RECORDS SUPPLIED »
· · · ·
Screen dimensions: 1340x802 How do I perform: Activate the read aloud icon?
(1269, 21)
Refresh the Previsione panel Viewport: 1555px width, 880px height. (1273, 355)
· · · ·
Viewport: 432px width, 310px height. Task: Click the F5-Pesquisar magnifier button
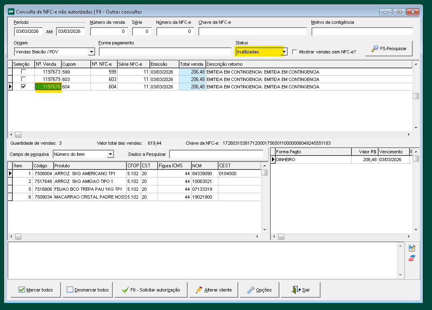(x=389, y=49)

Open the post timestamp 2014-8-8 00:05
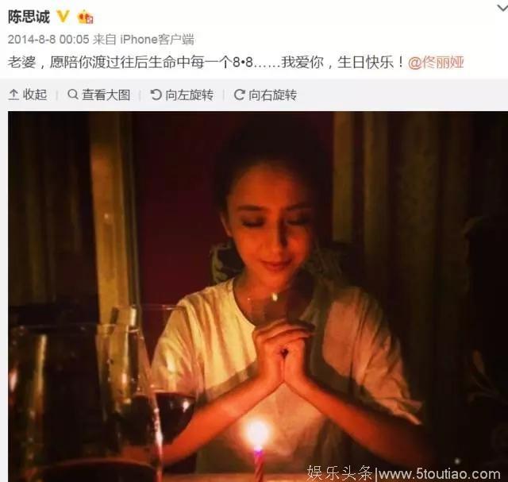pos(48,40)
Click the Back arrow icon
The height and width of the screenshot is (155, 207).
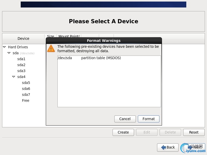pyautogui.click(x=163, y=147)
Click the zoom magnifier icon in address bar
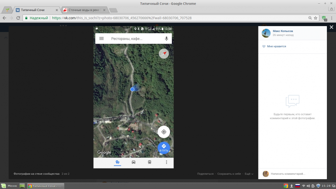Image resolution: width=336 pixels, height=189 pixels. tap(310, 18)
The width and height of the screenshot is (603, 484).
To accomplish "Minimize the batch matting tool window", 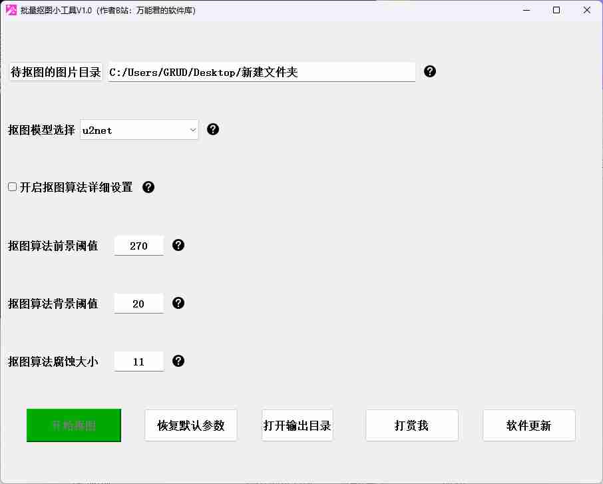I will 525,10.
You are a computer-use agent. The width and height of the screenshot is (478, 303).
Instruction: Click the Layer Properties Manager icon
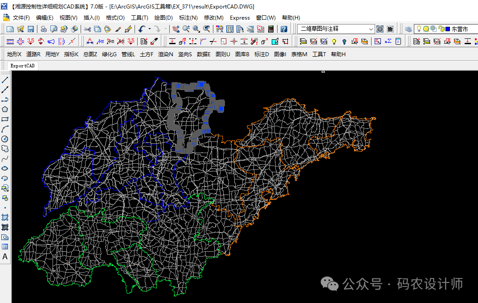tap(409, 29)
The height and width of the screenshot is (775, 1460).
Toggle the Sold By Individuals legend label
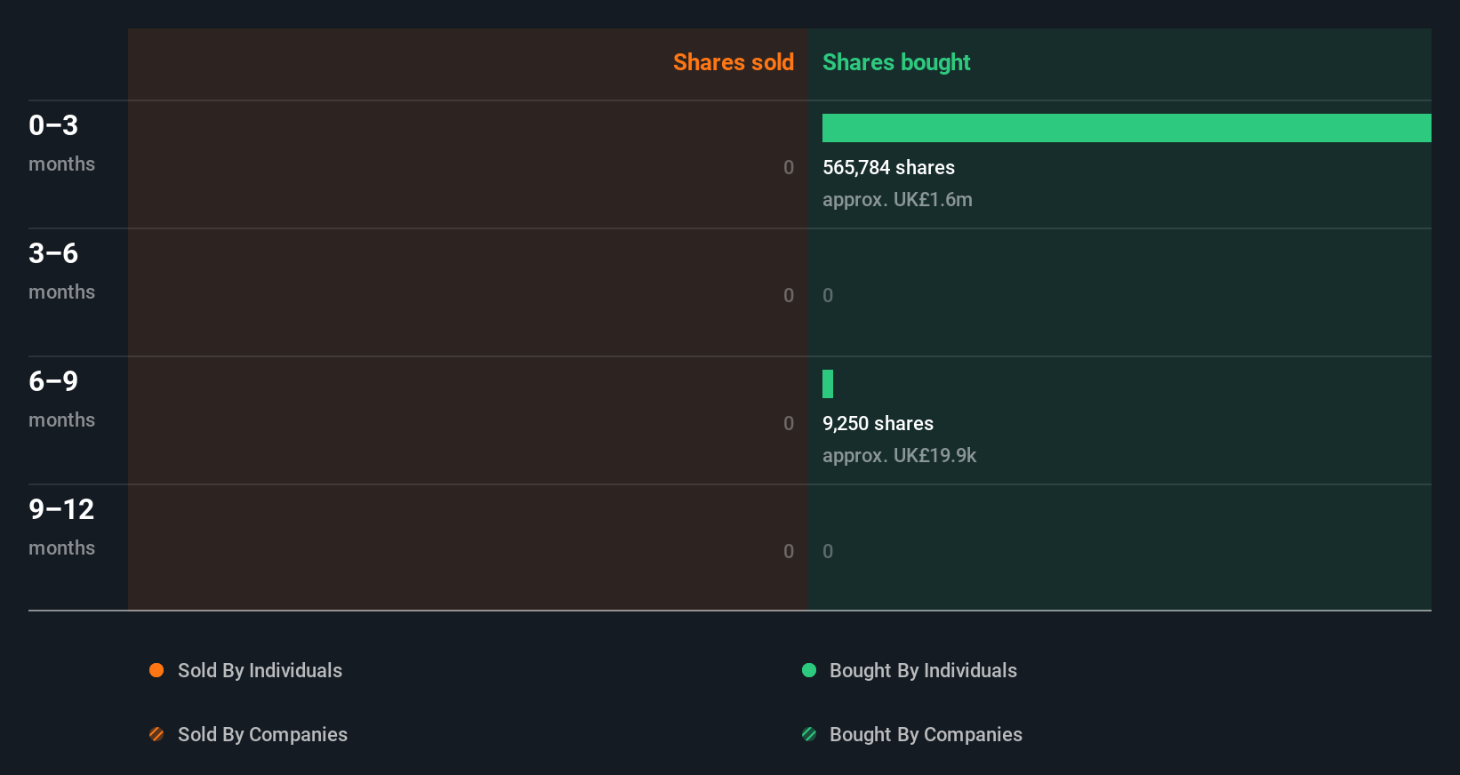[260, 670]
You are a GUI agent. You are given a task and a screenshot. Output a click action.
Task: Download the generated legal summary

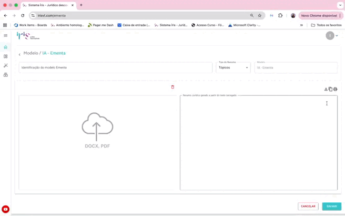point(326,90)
· · · ·
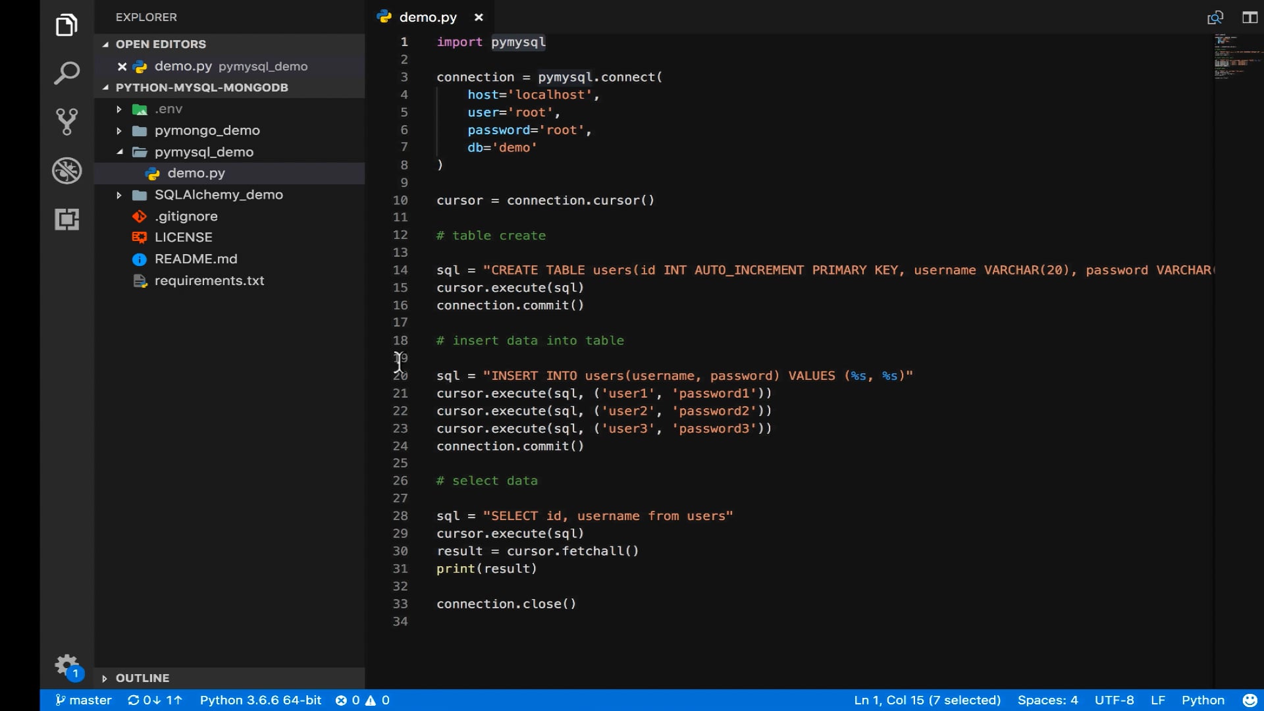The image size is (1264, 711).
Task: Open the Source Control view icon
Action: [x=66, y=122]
· · · ·
WHAT NEEDS TO BE DONE » Display each line of the listing above that contains the word "Open".

ANSWER FOR THIS EXERCISE »
Open the post timestamp 2014-8-8 00:05
Task: Open the Source Control view icon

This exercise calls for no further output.